LVMH Posts €19.1 Billion in First-Quarter Revenue

LVMH reported Q1 2026 revenue of €19.12 billion, down 5.9 percent, as currency pressure and Middle East disruption weighed on sales.

Key Takeaways

  • Fashion & Leather Goods remained under pressure. The division declined 2 percent organically, while Watches & Jewelry, Wines & Spirits, and Selective Retailing all posted growth.
  • Revenue fell 5.9 percent to €19.12 billion. Reported sales were pulled lower by foreign exchange movements, even as the group continued to post positive organic growth.
  • Organic growth came in at 1 percent. LVMH said the quarter reflected resilience across its portfolio despite continued geopolitical and economic disruption.
  • The Middle East conflict weighed on the quarter. The company estimated the war reduced organic growth by around 1 percentage point, a notable drag in a region that represents roughly 6 percent of group business.

LVMH reported first-quarter 2026 revenue of €19.12 billion, down 5.9 percent from a year earlier. On an organic basis, revenue rose 1 percent, with the group pointing to resilience in key markets despite currency headwinds and disruption tied to the conflict in the Middle East.

The company said exchange-rate fluctuations had a negative 7 percent impact on reported revenue in the quarter. It also estimated that the conflict in the Middle East reduced organic growth by around 1 percentage point. The region accounts for roughly 6 percent of LVMH’s business and, according to the company, interrupted what had been a positive start to the year.

Regionally, LVMH said the United States began the year well. In Europe and Japan, resilient local demand partly offset lower tourist spending. Asia excluding Japan posted strong growth, extending the improvement trend seen in the second half of 2025.

Performance across divisions remained mixed. Fashion & Leather Goods, the group’s largest business, declined 2 percent organically. LVMH cited the Middle East conflict as a factor, while also highlighting demand for Dior products by Jonathan Anderson, continued strength at Loro Piana, and solid growth at Rimowa. The company also pointed to strong performances from Louis Vuitton’s new locations in Beijing and Seoul.
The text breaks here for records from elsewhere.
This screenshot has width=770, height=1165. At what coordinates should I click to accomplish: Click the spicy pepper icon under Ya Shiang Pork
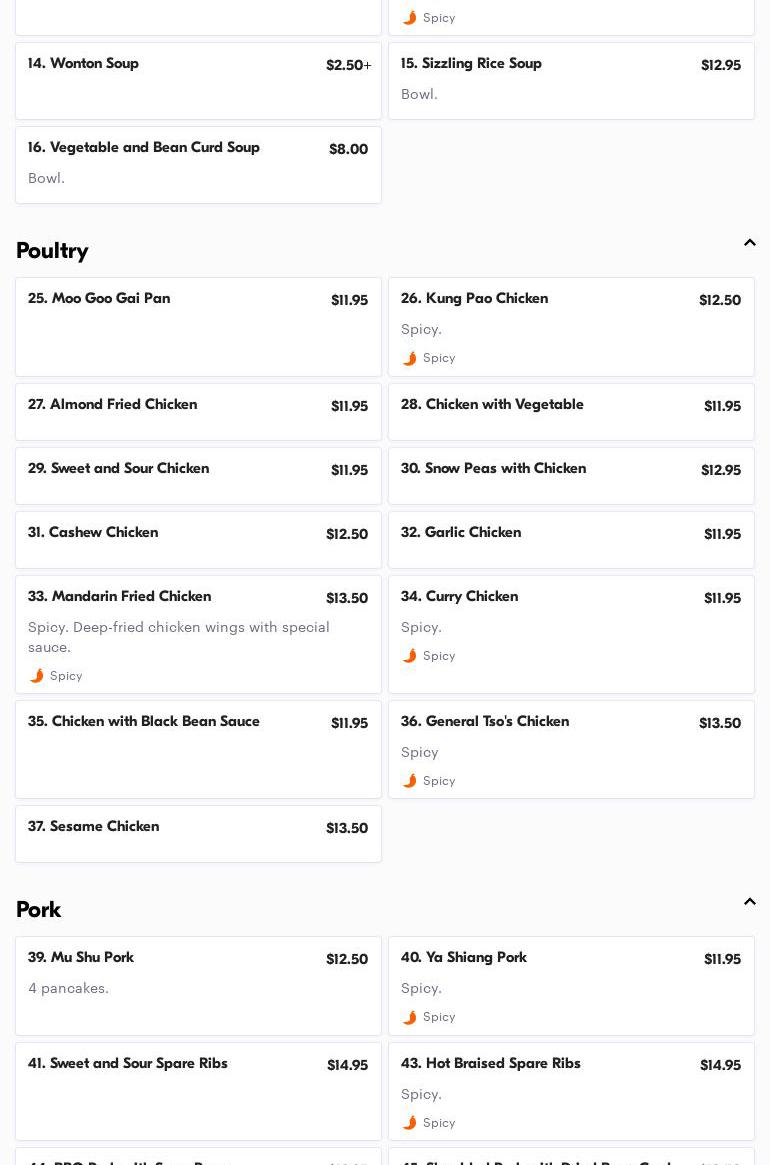[x=409, y=1017]
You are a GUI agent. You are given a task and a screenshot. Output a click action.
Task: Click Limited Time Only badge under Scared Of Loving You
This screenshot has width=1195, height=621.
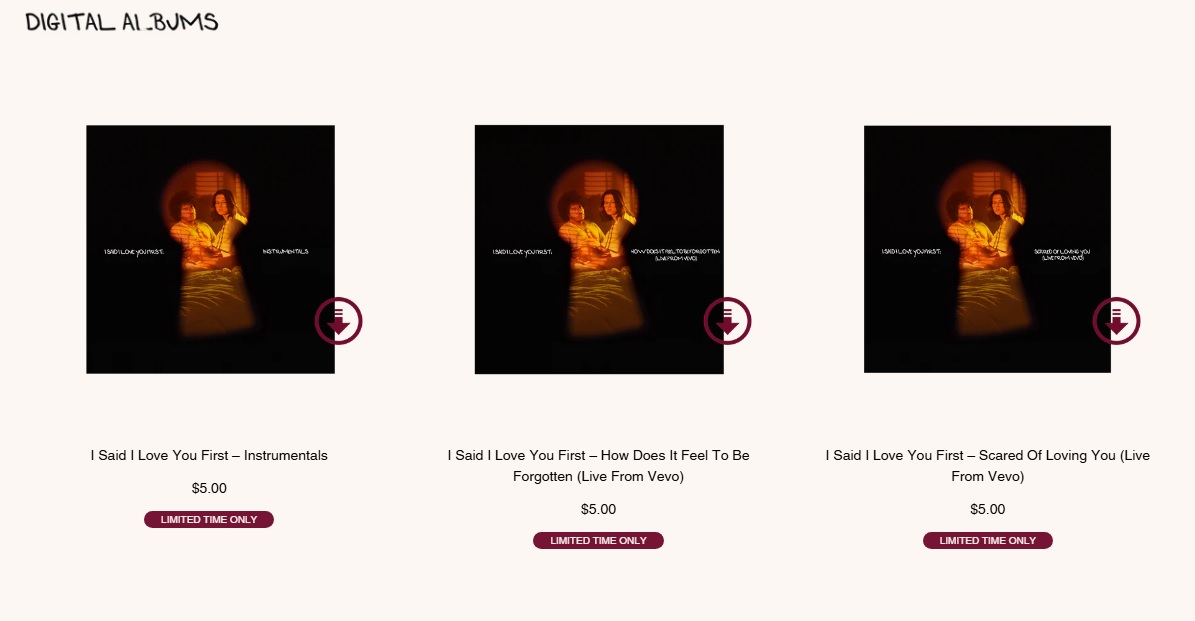click(988, 540)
Perfumes & Cosmetics was stable on an organic basis. LVMH said Parfums Christian Dior performed well, supported by launches including J’adore Intense and new eau de parfum versions of Dior Addict. The group also highlighted growth at Guerlain and continued momentum at Givenchy, Maison Francis Kurkdjian, and Acqua di Parma.
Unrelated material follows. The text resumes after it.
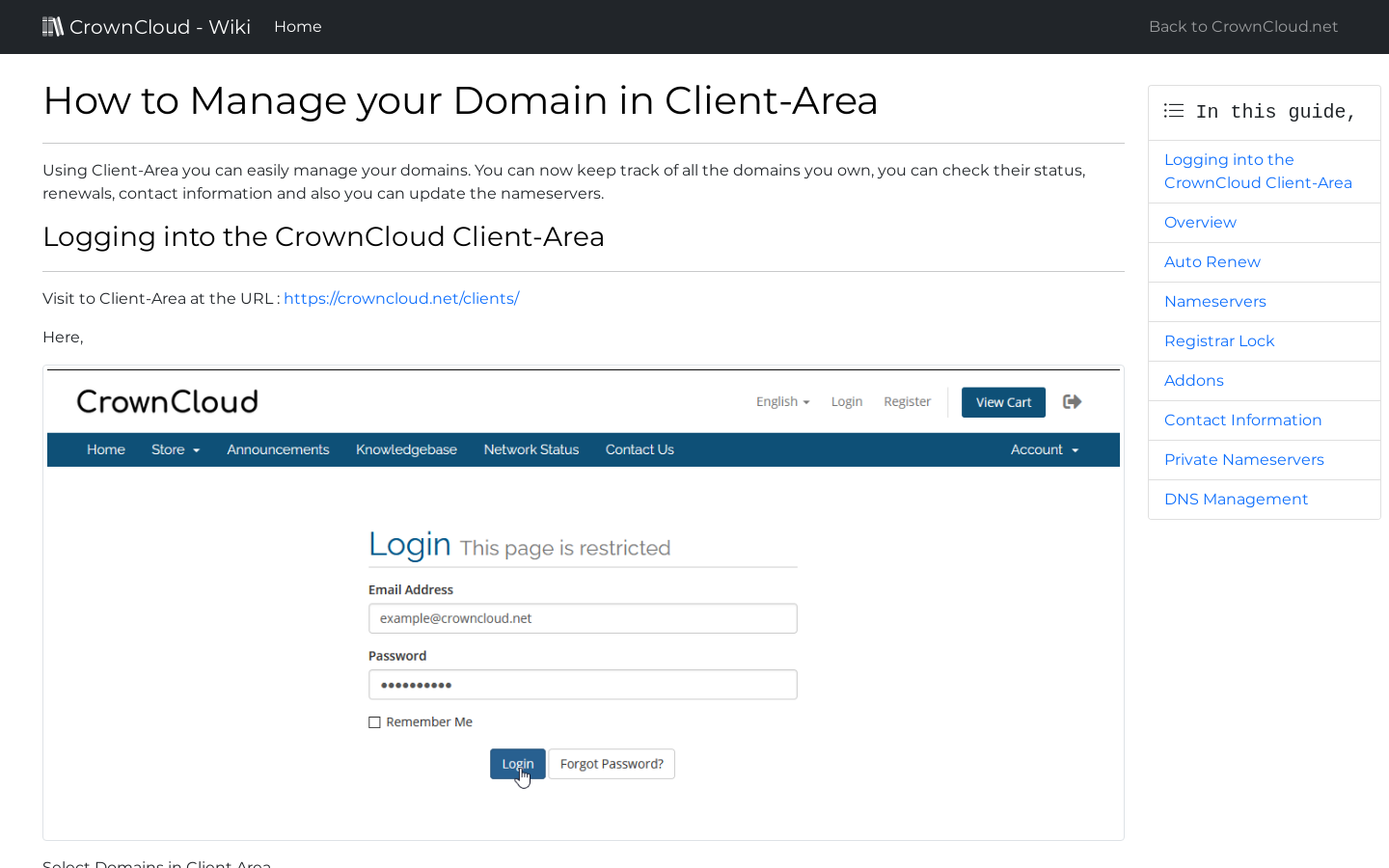Click inside the Email Address field
This screenshot has width=1389, height=868.
coord(583,618)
Watches & Jewelry rose 7 percent organically, led by what the company described as an excellent performance at Tiffany & Co., where the HardWear line posted strong growth. Bvlgari and Chaumet also contributed to the division’s gains.

In Wines & Spirits, revenue increased 5 percent organically. Champagne started the year well, especially in Europe, while Cognac benefited from a favorable Chinese New Year comparison. Provence rosé wines also maintained momentum.
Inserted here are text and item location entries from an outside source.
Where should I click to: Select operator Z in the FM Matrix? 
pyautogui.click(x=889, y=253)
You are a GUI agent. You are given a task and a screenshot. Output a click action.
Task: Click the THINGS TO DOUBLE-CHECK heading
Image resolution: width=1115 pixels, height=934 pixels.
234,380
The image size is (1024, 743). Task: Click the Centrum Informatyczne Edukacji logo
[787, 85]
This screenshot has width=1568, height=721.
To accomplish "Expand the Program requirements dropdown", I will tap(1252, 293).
Selective Retailing grew 4 percent organically. Sephora continued to expand and gain market share across regions, with the UK standing out as a strong market. LVMH also said DFS signed agreements to sell businesses in Greater China and airport concessions in Los Angeles and San Francisco.

LVMH said it remains vigilant but confident at the start of the year, and continues to focus on innovation, investment, product quality, and selective distribution.